→ Goal of the exercise: Rewrite the following items, substituting "image dimensions" for every occurrence of "image size" and leaving everything else unchanged.

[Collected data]
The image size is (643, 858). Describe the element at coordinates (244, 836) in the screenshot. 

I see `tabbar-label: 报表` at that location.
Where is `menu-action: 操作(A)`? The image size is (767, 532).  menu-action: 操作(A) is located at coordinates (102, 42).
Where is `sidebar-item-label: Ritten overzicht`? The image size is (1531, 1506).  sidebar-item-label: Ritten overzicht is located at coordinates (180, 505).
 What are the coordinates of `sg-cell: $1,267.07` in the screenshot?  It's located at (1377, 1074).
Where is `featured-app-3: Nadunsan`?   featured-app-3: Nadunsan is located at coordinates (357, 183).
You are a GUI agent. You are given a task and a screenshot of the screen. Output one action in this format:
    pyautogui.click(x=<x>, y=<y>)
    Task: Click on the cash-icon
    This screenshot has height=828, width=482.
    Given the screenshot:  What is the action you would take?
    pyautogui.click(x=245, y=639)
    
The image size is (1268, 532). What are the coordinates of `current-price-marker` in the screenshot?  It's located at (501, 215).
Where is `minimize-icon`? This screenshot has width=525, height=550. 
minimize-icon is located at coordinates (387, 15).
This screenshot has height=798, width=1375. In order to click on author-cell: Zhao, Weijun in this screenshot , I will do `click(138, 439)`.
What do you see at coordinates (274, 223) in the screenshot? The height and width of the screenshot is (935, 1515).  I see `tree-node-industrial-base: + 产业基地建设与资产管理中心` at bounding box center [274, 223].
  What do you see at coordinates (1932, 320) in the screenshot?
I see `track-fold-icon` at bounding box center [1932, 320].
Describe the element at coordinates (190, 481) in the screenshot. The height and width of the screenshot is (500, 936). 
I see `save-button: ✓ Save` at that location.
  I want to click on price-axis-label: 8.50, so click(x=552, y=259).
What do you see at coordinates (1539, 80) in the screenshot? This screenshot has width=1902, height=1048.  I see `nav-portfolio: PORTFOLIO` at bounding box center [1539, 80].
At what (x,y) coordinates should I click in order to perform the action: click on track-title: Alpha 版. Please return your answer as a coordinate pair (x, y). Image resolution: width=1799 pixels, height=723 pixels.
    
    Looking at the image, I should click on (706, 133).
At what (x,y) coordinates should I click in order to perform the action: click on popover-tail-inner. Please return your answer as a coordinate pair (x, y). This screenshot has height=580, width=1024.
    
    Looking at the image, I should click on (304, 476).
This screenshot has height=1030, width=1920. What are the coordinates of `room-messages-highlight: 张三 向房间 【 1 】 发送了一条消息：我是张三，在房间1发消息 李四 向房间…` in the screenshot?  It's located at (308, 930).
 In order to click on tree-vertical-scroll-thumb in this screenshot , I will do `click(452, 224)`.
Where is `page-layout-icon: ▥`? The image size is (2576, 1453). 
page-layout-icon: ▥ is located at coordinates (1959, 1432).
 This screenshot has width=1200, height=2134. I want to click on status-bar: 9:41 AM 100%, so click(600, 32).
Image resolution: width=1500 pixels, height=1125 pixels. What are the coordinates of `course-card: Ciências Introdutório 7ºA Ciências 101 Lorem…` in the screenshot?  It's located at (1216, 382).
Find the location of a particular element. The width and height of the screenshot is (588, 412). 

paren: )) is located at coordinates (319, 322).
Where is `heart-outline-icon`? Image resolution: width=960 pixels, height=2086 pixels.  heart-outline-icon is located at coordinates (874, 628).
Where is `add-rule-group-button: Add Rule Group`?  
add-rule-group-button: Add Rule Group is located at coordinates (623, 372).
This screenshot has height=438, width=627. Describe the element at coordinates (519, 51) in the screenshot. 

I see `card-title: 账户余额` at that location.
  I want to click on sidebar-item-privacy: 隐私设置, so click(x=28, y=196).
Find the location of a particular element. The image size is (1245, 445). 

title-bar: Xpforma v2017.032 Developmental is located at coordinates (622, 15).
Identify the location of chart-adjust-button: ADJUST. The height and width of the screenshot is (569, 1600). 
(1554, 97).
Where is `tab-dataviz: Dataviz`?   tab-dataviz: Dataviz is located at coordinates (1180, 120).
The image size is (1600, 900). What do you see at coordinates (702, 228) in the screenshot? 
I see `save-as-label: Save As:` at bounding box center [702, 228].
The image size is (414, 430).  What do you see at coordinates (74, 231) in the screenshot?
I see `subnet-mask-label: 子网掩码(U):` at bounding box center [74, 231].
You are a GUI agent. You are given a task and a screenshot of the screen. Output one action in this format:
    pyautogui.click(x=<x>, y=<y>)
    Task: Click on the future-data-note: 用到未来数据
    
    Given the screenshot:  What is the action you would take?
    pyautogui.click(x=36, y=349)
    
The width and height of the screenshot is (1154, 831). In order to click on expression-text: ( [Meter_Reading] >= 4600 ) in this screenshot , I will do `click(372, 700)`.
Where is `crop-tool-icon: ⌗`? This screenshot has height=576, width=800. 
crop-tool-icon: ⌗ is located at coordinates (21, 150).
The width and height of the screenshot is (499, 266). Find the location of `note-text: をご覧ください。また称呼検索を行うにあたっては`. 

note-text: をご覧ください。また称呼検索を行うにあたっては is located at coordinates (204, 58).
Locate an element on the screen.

→ Written solution:
The image dimensions is (643, 858). Describe the element at coordinates (244, 836) in the screenshot. 

I see `tabbar-label: 报表` at that location.
Where is `menu-action: 操作(A)`? The image dimensions is (767, 532).  menu-action: 操作(A) is located at coordinates (102, 42).
Where is `sidebar-item-label: Ritten overzicht`? The image dimensions is (1531, 1506).  sidebar-item-label: Ritten overzicht is located at coordinates (180, 505).
 What are the coordinates of `sg-cell: $1,267.07` in the screenshot?  It's located at (1377, 1074).
Where is `featured-app-3: Nadunsan`?   featured-app-3: Nadunsan is located at coordinates (357, 183).
You are a GUI agent. You are given a task and a screenshot of the screen. Output one action in this format:
    pyautogui.click(x=<x>, y=<y>)
    Task: Click on the cash-icon
    This screenshot has height=828, width=482.
    Given the screenshot:  What is the action you would take?
    pyautogui.click(x=245, y=639)
    
The image dimensions is (1268, 532). What are the coordinates of `current-price-marker` in the screenshot?  It's located at (501, 215).
Where is `minimize-icon`? This screenshot has width=525, height=550. 
minimize-icon is located at coordinates (387, 15).
This screenshot has height=798, width=1375. In order to click on author-cell: Zhao, Weijun in this screenshot , I will do `click(138, 439)`.
What do you see at coordinates (274, 223) in the screenshot? The height and width of the screenshot is (935, 1515).  I see `tree-node-industrial-base: + 产业基地建设与资产管理中心` at bounding box center [274, 223].
  What do you see at coordinates (1932, 320) in the screenshot?
I see `track-fold-icon` at bounding box center [1932, 320].
Describe the element at coordinates (190, 481) in the screenshot. The height and width of the screenshot is (500, 936). 
I see `save-button: ✓ Save` at that location.
  I want to click on price-axis-label: 8.50, so click(x=552, y=259).
What do you see at coordinates (1539, 80) in the screenshot? This screenshot has width=1902, height=1048.  I see `nav-portfolio: PORTFOLIO` at bounding box center [1539, 80].
At what (x,y) coordinates should I click in order to perform the action: click on track-title: Alpha 版. Please return your answer as a coordinate pair (x, y). Image resolution: width=1799 pixels, height=723 pixels.
    
    Looking at the image, I should click on (706, 133).
At what (x,y) coordinates should I click in order to perform the action: click on popover-tail-inner. Please return your answer as a coordinate pair (x, y). This screenshot has height=580, width=1024.
    
    Looking at the image, I should click on (304, 476).
This screenshot has height=1030, width=1920. What are the coordinates of `room-messages-highlight: 张三 向房间 【 1 】 发送了一条消息：我是张三，在房间1发消息 李四 向房间…` in the screenshot?  It's located at (308, 930).
 In order to click on tree-vertical-scroll-thumb in this screenshot , I will do `click(452, 224)`.
Where is `page-layout-icon: ▥`? The image dimensions is (2576, 1453). 
page-layout-icon: ▥ is located at coordinates (1959, 1432).
 This screenshot has width=1200, height=2134. I want to click on status-bar: 9:41 AM 100%, so click(600, 32).
Image resolution: width=1500 pixels, height=1125 pixels. What are the coordinates of `course-card: Ciências Introdutório 7ºA Ciências 101 Lorem…` in the screenshot?  It's located at (1216, 382).
Find the location of a particular element. The width and height of the screenshot is (588, 412). 

paren: )) is located at coordinates (319, 322).
Where is `heart-outline-icon`? Image resolution: width=960 pixels, height=2086 pixels.  heart-outline-icon is located at coordinates (874, 628).
Where is `add-rule-group-button: Add Rule Group`?  
add-rule-group-button: Add Rule Group is located at coordinates (623, 372).
This screenshot has height=438, width=627. Describe the element at coordinates (519, 51) in the screenshot. 

I see `card-title: 账户余额` at that location.
  I want to click on sidebar-item-privacy: 隐私设置, so click(x=28, y=196).
Find the location of a particular element. The image dimensions is (1245, 445). 

title-bar: Xpforma v2017.032 Developmental is located at coordinates (622, 15).
Identify the location of chart-adjust-button: ADJUST. The height and width of the screenshot is (569, 1600). 
(1554, 97).
Where is `tab-dataviz: Dataviz`?   tab-dataviz: Dataviz is located at coordinates (1180, 120).
The image dimensions is (1600, 900). What do you see at coordinates (702, 228) in the screenshot? 
I see `save-as-label: Save As:` at bounding box center [702, 228].
The image dimensions is (414, 430).  What do you see at coordinates (74, 231) in the screenshot?
I see `subnet-mask-label: 子网掩码(U):` at bounding box center [74, 231].
You are a GUI agent. You are given a task and a screenshot of the screen. Output one action in this format:
    pyautogui.click(x=<x>, y=<y>)
    Task: Click on the future-data-note: 用到未来数据
    
    Given the screenshot:  What is the action you would take?
    pyautogui.click(x=36, y=349)
    
The width and height of the screenshot is (1154, 831). In order to click on expression-text: ( [Meter_Reading] >= 4600 ) in this screenshot , I will do `click(372, 700)`.
Where is `crop-tool-icon: ⌗`? This screenshot has height=576, width=800. 
crop-tool-icon: ⌗ is located at coordinates (21, 150).
The width and height of the screenshot is (499, 266). Find the location of `note-text: をご覧ください。また称呼検索を行うにあたっては`. 

note-text: をご覧ください。また称呼検索を行うにあたっては is located at coordinates (204, 58).
Locate an element on the screen.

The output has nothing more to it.